- Text block -
────────────────────

The Defendant argues that the Plaintiffs' complaint should be dismissed because a United States District Court cannot review the decisions of a state's highest court. (D.I. 16 at 3.) The Defendant urges that "only the United States Supreme Court has jurisdiction to review the decision of a state's highest court." (Id.) As a result, the Defendant argues that the Plaintiffs have failed to state a claim for which relief can be granted by this court.
The Plaintiffs' response never addresses the jurisdictional question. Instead, the Plaintiffs assert that their mortgage debt has been discharged. (D.I. 17 at 2.) Plaintiffs further argue that the "debt collector [Geoffrey G. Grivener, Defendant's attorney] has failed to produce a contract between us and the alleged bank ..." (Id. at 4.) In addition, the Plaintiffs allege various violations of their constitutional rights resulting from Mr. Grivener's actions on behalf of US Bank. (Id. at 3 and 10.)
Title 28 of the United States Code Section 1257(a) provides that "final judgments or decrees rendered by the highest court of a State in which a decision could be had, may be reviewed by the Supreme Court..." 28 USC §1257(a) (2012). Interpreting this statute, federal courts have applied the so-called Rooker-Feldman Doctrine to limit review of state court decisions to the Supreme Court through its appellate jurisdiction; as "federal district courts are courts of original jurisdiction" they "have no authority to review final judgments of a state court in judicial proceedings." Coppedge v. Beaumont, 2010 WL 2382944, at *3 (D. Del. June 11, 2010). Thus, unless a separate federal question is raised, all federal courts but the Supreme Court lack jurisdiction). The Rooker-Feldman Doctrine explicitly precludes district courts from hearing such cases. Id.
The court agrees with the Defendant that the Plaintiffs are "state-court losers complaining of injuries caused by the state-court judgments rendered before the district court proceedings commenced and inviting district court review and rejection of those judgments." Exxon Mobil Corp. v. Saudi Basic Indus. Corp., 544 U.S. 280, 281 (2005) ("Rooker-Feldman does not otherwise override or supplant preclusion doctrine or augment the circumscribed doctrines that allow federal courts to stay or dismiss proceedings in deference to state-court actions." Indeed, Plaintiffs should know that district courts cannot hear such claims, as this court dismissed a similar attempt by one of the Plaintiffs, in 2010, to have the district court review a Pennsylvania state court's foreclosure proceedings on a Pennsylvania property formerly owned by one of the Plaintiffs. See Coppedge v. Beaumont, 2010 WL 2382944 at *3 ("Allowing Coppedge's claim to proceed against the defendants would allow him to use the federal courts to appeal a state court judgment and, thus, would run afoul of the Rooker-Feldman doctrine"). The only difference between the cases is the location of the property. The necessary result remains the same; the court cannot hear Plaintiffs' claim. Id. Thus, the court must grant Defendant's 12(b)(6) motion to dismiss.

────────────────────

- Directive A -
Tally the lines of the listing below that contain the string "height", treating uppercase and lowercase as different. Give only the number.

- Records shown -
────────────────────

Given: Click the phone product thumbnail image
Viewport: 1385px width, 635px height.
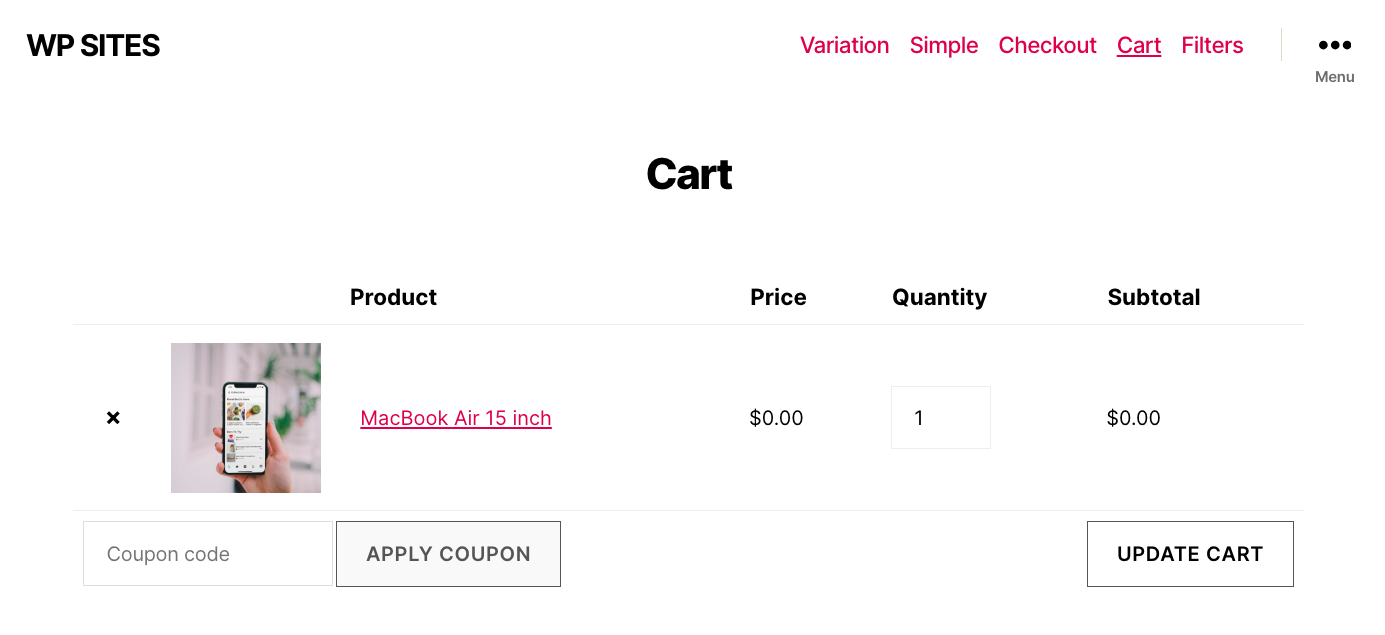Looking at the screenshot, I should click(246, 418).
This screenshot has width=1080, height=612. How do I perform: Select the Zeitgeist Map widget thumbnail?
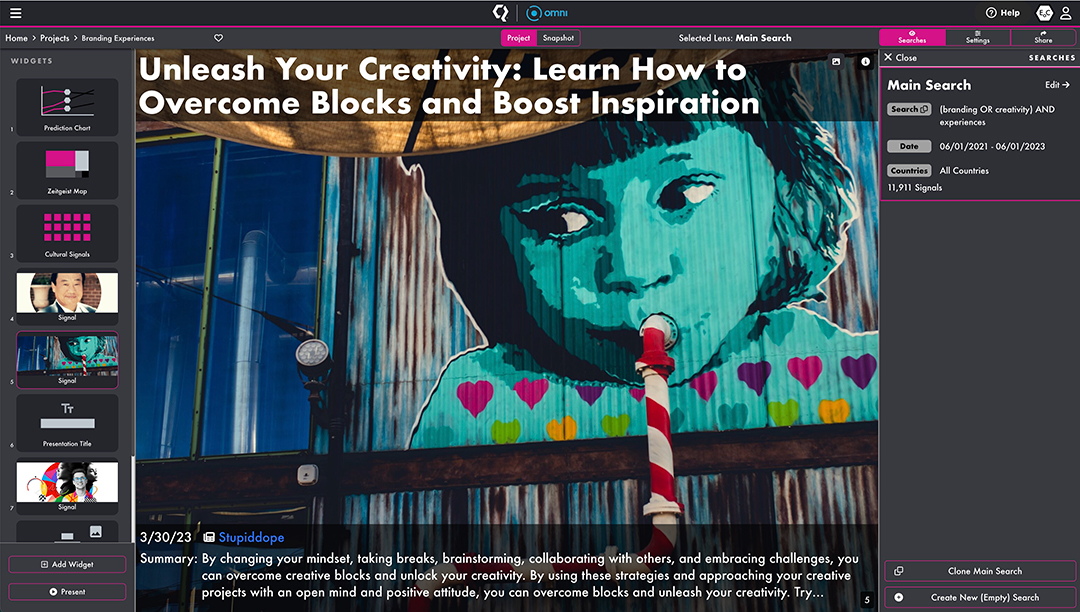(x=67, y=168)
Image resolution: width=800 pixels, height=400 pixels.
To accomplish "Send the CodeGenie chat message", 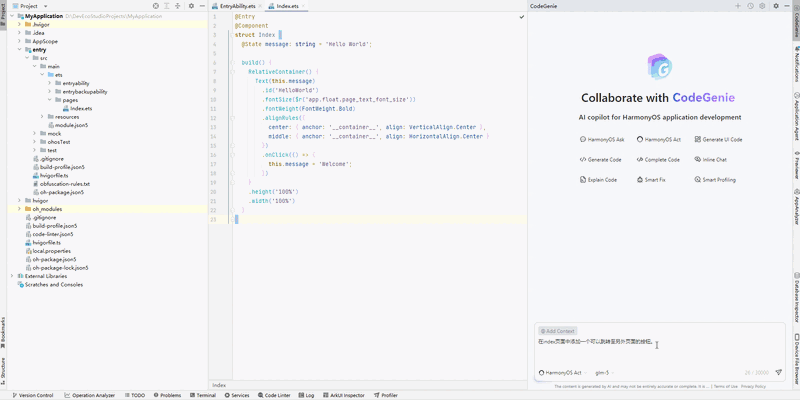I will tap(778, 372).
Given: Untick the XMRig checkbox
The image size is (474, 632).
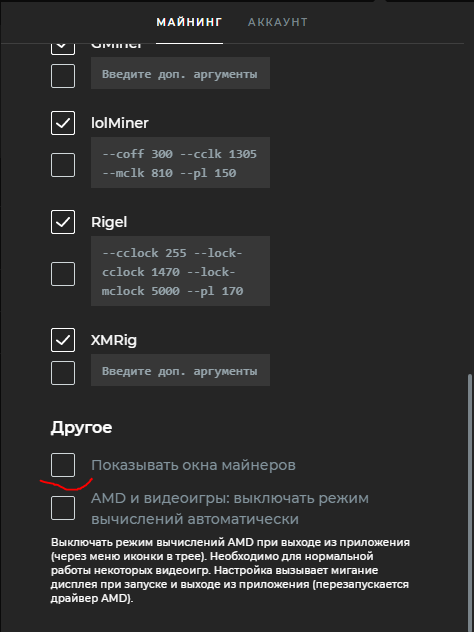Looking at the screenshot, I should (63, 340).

────────────────────

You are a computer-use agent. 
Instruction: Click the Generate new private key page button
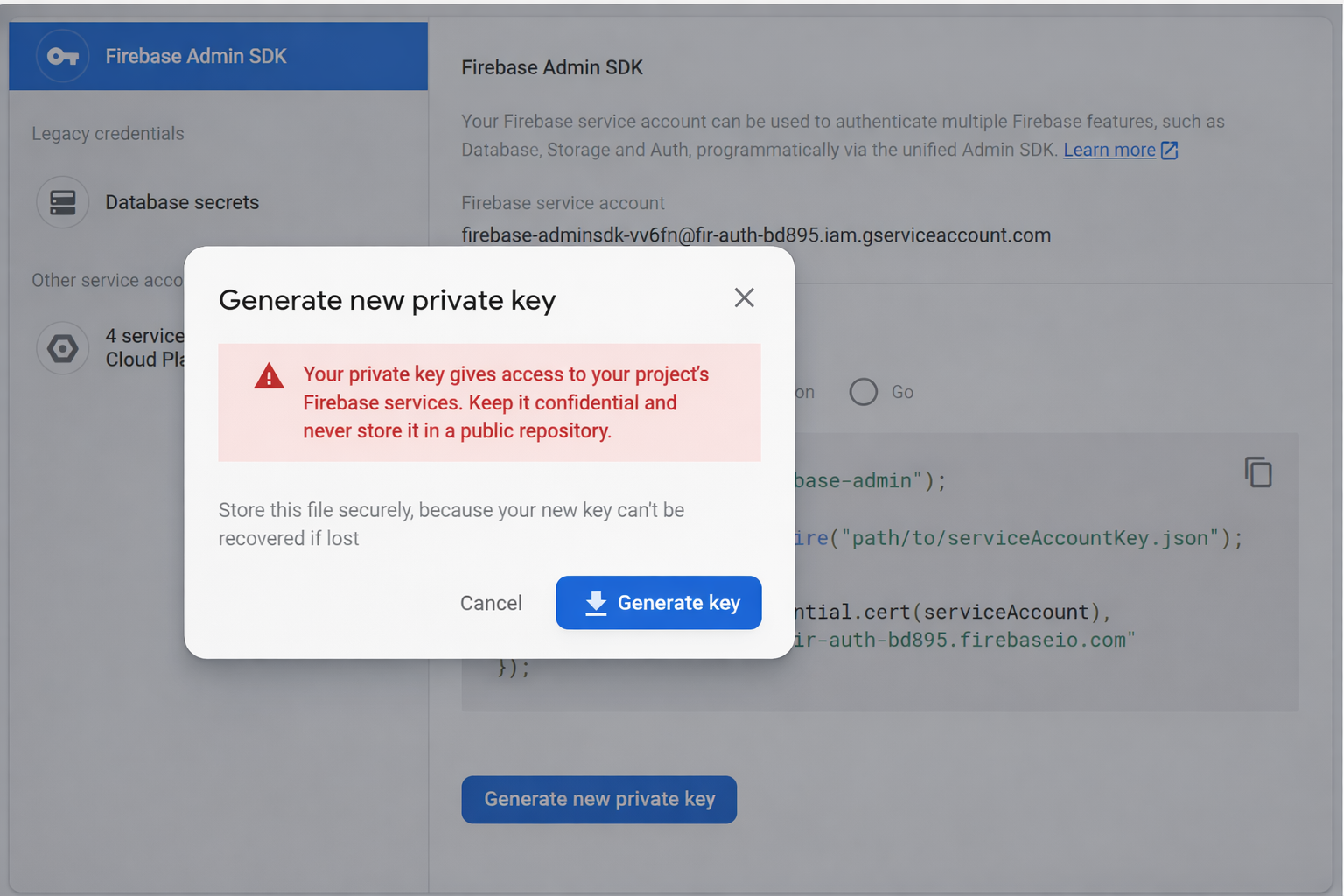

────────────────────

- Directive B -
Can you reproduce the opinion from "Title 28 of" to "such cases. Id.", swapping in "high court" wherever "Supreme Court" appears?

- Answer A -
3

- Answer B -
Title 28 of the United States Code Section 1257(a) provides that "final judgments or decrees rendered by the highest court of a State in which a decision could be had, may be reviewed by the high court..." 28 USC §1257(a) (2012). Interpreting this statute, federal courts have applied the so-called Rooker-Feldman Doctrine to limit review of state court decisions to the high court through its appellate jurisdiction; as "federal district courts are courts of original jurisdiction" they "have no authority to review final judgments of a state court in judicial proceedings." Coppedge v. Beaumont, 2010 WL 2382944, at *3 (D. Del. June 11, 2010). Thus, unless a separate federal question is raised, all federal courts but the high court lack jurisdiction). The Rooker-Feldman Doctrine explicitly precludes district courts from hearing such cases. Id.